ARTICLE =
Yu Woon Chai 杨建财

Personal information
- Born: 14 November 1988 (age 37) Bandar Seri Begawan, Brunei
- Height: 167 cm (5 ft 6 in)
- Weight: 57 kg (126 lb)

Sport
- Country: Brunei
- Sport: Badminton
- Handedness: Right

Men's singles and doubles
- Highest ranking: 199 (MS 13 July 2017) 302 (MD 18 June 2019)
- Current ranking: 1005 (MS) 590
- BWF profile

= Jaspar Yu Woon Chai =

Bruneian badminton player (born 1988)

Jaspar Yu Woon Chai (杨建财 (Yáng Jiàncái); born 14 November 1988) is a Bruneian badminton player. He achieved a career high ranking of 199 in the men's singles discipline.

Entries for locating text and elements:
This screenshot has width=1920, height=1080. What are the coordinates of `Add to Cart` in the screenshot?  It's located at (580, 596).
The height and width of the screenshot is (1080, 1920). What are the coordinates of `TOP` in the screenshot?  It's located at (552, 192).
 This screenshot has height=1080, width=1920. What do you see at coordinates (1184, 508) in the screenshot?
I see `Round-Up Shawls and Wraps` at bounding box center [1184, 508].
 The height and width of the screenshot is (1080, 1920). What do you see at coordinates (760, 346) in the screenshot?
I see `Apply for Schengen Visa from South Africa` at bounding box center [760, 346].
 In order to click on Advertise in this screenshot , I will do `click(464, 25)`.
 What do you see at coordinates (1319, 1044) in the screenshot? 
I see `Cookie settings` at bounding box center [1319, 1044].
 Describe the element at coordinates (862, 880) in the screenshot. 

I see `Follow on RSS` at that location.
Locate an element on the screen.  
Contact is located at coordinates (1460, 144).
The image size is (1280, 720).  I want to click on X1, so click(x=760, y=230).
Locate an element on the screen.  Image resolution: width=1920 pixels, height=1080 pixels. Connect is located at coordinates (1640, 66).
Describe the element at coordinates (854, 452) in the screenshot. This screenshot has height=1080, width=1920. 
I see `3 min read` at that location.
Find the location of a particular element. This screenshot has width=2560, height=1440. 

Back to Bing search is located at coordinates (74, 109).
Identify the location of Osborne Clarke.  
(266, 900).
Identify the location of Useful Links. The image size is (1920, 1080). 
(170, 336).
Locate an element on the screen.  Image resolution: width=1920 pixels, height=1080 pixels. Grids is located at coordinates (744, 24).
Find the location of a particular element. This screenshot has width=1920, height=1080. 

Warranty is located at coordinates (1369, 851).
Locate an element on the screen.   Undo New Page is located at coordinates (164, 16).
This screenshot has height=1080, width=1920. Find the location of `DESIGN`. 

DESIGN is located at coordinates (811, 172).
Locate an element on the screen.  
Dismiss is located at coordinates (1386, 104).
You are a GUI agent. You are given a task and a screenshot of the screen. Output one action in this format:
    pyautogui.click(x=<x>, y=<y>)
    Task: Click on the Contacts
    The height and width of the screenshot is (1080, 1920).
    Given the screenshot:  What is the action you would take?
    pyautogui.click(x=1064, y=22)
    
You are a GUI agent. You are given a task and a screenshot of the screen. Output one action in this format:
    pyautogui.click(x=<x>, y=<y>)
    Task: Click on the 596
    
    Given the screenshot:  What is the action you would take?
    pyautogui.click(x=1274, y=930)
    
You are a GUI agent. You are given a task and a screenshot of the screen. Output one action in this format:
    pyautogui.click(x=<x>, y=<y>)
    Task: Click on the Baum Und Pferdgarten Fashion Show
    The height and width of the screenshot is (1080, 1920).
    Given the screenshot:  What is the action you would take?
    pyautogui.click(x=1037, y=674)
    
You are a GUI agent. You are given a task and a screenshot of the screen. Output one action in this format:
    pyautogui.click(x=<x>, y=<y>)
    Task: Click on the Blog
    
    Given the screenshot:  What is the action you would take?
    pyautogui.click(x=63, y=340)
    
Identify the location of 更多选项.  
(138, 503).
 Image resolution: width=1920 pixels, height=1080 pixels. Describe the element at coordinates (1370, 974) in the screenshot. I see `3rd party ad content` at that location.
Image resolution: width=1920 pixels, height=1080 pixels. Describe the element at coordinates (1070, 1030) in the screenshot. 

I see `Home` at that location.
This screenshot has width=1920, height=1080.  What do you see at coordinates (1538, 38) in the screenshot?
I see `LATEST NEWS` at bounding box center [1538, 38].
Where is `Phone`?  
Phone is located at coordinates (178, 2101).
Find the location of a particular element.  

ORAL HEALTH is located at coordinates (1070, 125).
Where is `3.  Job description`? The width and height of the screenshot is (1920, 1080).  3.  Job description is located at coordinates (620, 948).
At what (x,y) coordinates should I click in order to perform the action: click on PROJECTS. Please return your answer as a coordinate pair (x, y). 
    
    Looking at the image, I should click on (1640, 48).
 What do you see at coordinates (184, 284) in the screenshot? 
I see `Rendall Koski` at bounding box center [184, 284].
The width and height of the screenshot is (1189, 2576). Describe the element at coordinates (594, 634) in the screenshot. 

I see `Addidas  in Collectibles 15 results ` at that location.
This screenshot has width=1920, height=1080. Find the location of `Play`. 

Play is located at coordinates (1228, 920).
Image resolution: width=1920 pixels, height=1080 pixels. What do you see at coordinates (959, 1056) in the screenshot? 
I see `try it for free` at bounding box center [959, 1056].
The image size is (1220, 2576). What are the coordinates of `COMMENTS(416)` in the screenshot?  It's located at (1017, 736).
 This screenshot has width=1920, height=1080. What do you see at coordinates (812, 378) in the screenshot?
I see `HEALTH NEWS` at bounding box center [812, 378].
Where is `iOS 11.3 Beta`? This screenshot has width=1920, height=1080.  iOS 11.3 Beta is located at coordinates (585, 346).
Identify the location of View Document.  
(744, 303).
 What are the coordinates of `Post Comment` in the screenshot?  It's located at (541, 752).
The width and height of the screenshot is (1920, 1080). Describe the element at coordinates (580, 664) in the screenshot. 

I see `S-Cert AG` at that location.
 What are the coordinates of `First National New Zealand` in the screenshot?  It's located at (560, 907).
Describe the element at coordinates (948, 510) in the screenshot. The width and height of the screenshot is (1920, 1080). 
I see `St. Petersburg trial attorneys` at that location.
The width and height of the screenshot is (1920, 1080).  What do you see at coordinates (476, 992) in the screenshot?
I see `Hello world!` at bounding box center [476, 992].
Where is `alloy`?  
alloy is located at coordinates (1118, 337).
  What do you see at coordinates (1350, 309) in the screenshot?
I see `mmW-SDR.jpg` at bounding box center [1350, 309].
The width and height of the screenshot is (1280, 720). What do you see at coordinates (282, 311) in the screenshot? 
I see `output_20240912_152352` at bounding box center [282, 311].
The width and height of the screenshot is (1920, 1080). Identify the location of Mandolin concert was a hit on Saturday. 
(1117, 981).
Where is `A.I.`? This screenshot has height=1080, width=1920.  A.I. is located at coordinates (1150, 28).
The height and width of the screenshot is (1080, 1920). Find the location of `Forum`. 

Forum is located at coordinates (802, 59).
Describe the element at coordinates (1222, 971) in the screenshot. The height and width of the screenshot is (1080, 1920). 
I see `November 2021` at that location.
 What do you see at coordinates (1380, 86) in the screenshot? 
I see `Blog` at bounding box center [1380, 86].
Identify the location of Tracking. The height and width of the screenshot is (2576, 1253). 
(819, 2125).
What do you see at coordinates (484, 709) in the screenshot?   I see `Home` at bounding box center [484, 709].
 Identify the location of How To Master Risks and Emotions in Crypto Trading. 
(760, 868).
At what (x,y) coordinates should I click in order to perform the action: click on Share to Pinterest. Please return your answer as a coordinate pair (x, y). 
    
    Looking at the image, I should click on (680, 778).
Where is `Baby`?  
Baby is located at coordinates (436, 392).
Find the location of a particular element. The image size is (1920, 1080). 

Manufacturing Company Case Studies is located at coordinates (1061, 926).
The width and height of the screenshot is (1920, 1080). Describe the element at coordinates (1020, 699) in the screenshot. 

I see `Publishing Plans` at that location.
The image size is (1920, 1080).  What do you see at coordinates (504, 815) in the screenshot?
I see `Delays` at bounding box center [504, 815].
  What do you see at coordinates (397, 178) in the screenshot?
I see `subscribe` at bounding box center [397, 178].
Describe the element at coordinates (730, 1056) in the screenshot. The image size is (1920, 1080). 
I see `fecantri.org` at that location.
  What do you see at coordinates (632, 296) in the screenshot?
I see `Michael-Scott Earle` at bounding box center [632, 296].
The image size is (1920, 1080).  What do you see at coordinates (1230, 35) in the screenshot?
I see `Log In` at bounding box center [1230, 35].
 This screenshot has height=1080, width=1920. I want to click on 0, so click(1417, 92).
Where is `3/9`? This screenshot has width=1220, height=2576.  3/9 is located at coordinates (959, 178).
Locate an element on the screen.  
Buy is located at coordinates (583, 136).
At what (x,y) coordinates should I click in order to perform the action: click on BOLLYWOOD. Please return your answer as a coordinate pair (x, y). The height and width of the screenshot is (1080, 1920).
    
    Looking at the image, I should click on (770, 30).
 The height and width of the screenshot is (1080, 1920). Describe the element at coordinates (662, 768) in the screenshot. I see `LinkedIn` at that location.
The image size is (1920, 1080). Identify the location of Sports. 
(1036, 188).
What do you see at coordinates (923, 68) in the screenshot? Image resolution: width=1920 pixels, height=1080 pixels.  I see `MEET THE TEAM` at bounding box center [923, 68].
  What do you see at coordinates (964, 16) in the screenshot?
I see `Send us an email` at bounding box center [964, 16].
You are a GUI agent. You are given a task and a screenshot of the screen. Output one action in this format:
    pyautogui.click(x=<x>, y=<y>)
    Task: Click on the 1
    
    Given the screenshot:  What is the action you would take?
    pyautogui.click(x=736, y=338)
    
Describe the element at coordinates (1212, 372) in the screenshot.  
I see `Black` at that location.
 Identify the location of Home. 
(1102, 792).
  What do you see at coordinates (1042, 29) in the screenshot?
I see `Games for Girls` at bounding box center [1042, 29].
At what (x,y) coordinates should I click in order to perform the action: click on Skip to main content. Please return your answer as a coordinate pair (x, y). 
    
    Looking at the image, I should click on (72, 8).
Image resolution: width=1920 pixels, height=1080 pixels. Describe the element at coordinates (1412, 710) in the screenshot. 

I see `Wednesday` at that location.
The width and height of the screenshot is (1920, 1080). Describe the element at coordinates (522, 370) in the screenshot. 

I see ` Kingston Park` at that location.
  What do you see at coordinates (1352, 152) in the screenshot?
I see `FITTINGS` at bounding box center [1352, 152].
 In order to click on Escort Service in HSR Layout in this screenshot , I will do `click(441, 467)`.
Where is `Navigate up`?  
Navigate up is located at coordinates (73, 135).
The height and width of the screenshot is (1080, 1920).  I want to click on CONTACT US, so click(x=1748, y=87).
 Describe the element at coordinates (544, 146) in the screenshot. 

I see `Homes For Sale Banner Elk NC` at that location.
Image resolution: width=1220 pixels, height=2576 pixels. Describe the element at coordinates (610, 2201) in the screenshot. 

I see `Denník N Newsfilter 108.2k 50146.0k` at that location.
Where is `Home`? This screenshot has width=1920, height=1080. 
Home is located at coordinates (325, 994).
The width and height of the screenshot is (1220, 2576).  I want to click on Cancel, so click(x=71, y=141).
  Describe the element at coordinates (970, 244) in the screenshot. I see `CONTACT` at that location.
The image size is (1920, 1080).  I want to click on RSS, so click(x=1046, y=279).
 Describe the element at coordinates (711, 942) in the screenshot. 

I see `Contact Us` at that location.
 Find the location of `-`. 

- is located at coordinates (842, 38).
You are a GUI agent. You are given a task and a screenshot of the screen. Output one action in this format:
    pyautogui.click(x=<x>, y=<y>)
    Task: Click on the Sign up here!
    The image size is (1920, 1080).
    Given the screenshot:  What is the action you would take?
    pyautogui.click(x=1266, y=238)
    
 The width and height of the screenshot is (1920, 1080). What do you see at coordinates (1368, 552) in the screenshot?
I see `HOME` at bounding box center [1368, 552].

DIRECTIVE 1 =
Name the fields listed under "Personal information" in the badminton player's profile.
DIRECTIVE 2 =
According to the badminton player's profile, on what date did he reach his highest men's doubles ranking?
DIRECTIVE 3 =
Does each statement agree with the badminton player's profile? (a) He was born in Bandar Seri Begawan. (b) His highest men's singles ranking was 302. (c) He is left-handed.
The items are separate material and have no link to the badminton player's profile.

RIGHT ANSWER 1 =
Born, Height, Weight

RIGHT ANSWER 2 =
18 June 2019

RIGHT ANSWER 3 =
(a) Yes: "Born: 14 November 1988 (age 37) Bandar Seri Begawan, Brunei"
(b) No: "Highest ranking: 199 (MS 13 July 2017)"
(c) No: "Handedness: Right"